=== Begin Enclosure ===

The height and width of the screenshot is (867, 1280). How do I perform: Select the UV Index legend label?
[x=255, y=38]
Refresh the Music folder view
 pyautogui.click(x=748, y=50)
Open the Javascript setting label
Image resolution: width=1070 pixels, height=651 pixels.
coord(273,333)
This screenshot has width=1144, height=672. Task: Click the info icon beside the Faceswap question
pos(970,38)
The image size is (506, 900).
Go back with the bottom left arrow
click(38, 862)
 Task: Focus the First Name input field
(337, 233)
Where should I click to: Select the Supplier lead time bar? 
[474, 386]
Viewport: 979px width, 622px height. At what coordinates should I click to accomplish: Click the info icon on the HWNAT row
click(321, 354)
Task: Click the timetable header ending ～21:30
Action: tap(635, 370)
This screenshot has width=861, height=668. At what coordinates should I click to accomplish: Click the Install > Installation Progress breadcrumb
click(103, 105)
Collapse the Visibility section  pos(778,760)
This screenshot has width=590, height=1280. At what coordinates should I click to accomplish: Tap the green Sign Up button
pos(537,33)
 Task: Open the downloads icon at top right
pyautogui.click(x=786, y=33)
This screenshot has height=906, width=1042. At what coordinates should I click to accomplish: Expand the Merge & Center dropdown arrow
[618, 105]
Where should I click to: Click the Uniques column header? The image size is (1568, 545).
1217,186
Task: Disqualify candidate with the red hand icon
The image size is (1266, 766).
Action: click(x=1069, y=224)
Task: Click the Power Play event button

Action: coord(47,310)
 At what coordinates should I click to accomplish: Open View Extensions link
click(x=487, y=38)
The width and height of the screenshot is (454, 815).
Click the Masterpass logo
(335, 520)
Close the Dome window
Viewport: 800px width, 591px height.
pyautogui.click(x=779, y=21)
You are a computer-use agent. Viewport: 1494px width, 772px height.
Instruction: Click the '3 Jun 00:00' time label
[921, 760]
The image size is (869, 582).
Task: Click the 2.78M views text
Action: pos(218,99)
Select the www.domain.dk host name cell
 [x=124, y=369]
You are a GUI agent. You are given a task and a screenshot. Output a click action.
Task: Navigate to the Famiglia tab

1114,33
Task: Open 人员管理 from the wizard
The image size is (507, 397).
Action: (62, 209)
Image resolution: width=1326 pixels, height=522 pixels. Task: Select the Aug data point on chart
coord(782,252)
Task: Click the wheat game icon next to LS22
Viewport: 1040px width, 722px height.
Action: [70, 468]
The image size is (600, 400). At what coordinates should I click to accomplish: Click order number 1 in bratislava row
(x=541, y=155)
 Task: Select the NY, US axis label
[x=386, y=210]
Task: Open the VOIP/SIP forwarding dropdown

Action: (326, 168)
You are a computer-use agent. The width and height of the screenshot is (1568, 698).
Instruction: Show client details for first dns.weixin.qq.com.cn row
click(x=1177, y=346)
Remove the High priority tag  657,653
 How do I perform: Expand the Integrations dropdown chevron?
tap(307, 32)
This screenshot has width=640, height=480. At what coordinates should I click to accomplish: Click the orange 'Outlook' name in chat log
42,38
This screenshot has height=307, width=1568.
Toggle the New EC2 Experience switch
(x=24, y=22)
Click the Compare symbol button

=== End Enclosure ===

Aim of the exercise:
Copy each line of the listing verbatim.

Result for this task:
The height and width of the screenshot is (867, 1280). How do I perform: Select the UV Index legend label?
[x=255, y=38]
Refresh the Music folder view
 pyautogui.click(x=748, y=50)
Open the Javascript setting label
Image resolution: width=1070 pixels, height=651 pixels.
coord(273,333)
This screenshot has width=1144, height=672. Task: Click the info icon beside the Faceswap question
pos(970,38)
The image size is (506, 900).
Go back with the bottom left arrow
click(38, 862)
 Task: Focus the First Name input field
(337, 233)
Where should I click to: Select the Supplier lead time bar? 
[474, 386]
Viewport: 979px width, 622px height. At what coordinates should I click to accomplish: Click the info icon on the HWNAT row
click(321, 354)
Task: Click the timetable header ending ～21:30
Action: tap(635, 370)
This screenshot has width=861, height=668. At what coordinates should I click to accomplish: Click the Install > Installation Progress breadcrumb
click(103, 105)
Collapse the Visibility section  pos(778,760)
This screenshot has width=590, height=1280. At what coordinates should I click to accomplish: Tap the green Sign Up button
pos(537,33)
 Task: Open the downloads icon at top right
pyautogui.click(x=786, y=33)
This screenshot has height=906, width=1042. At what coordinates should I click to accomplish: Expand the Merge & Center dropdown arrow
[618, 105]
Where should I click to: Click the Uniques column header? The image size is (1568, 545).
1217,186
Task: Disqualify candidate with the red hand icon
The image size is (1266, 766).
Action: click(x=1069, y=224)
Task: Click the Power Play event button

Action: coord(47,310)
 At what coordinates should I click to accomplish: Open View Extensions link
click(x=487, y=38)
The width and height of the screenshot is (454, 815).
Click the Masterpass logo
(335, 520)
Close the Dome window
Viewport: 800px width, 591px height.
pyautogui.click(x=779, y=21)
You are a computer-use agent. Viewport: 1494px width, 772px height.
Instruction: Click the '3 Jun 00:00' time label
[921, 760]
The image size is (869, 582).
Task: Click the 2.78M views text
Action: pos(218,99)
Select the www.domain.dk host name cell
 [x=124, y=369]
You are a GUI agent. You are given a task and a screenshot. Output a click action.
Task: Navigate to the Famiglia tab

1114,33
Task: Open 人员管理 from the wizard
The image size is (507, 397).
Action: (62, 209)
Image resolution: width=1326 pixels, height=522 pixels. Task: Select the Aug data point on chart
coord(782,252)
Task: Click the wheat game icon next to LS22
Viewport: 1040px width, 722px height.
Action: [70, 468]
The image size is (600, 400). At what coordinates should I click to accomplish: Click order number 1 in bratislava row
(x=541, y=155)
 Task: Select the NY, US axis label
[x=386, y=210]
Task: Open the VOIP/SIP forwarding dropdown

Action: (326, 168)
You are a computer-use agent. The width and height of the screenshot is (1568, 698).
Instruction: Show client details for first dns.weixin.qq.com.cn row
click(x=1177, y=346)
Remove the High priority tag  657,653
 How do I perform: Expand the Integrations dropdown chevron?
tap(307, 32)
This screenshot has width=640, height=480. At what coordinates should I click to accomplish: Click the orange 'Outlook' name in chat log
42,38
This screenshot has height=307, width=1568.
Toggle the New EC2 Experience switch
(x=24, y=22)
Click the Compare symbol button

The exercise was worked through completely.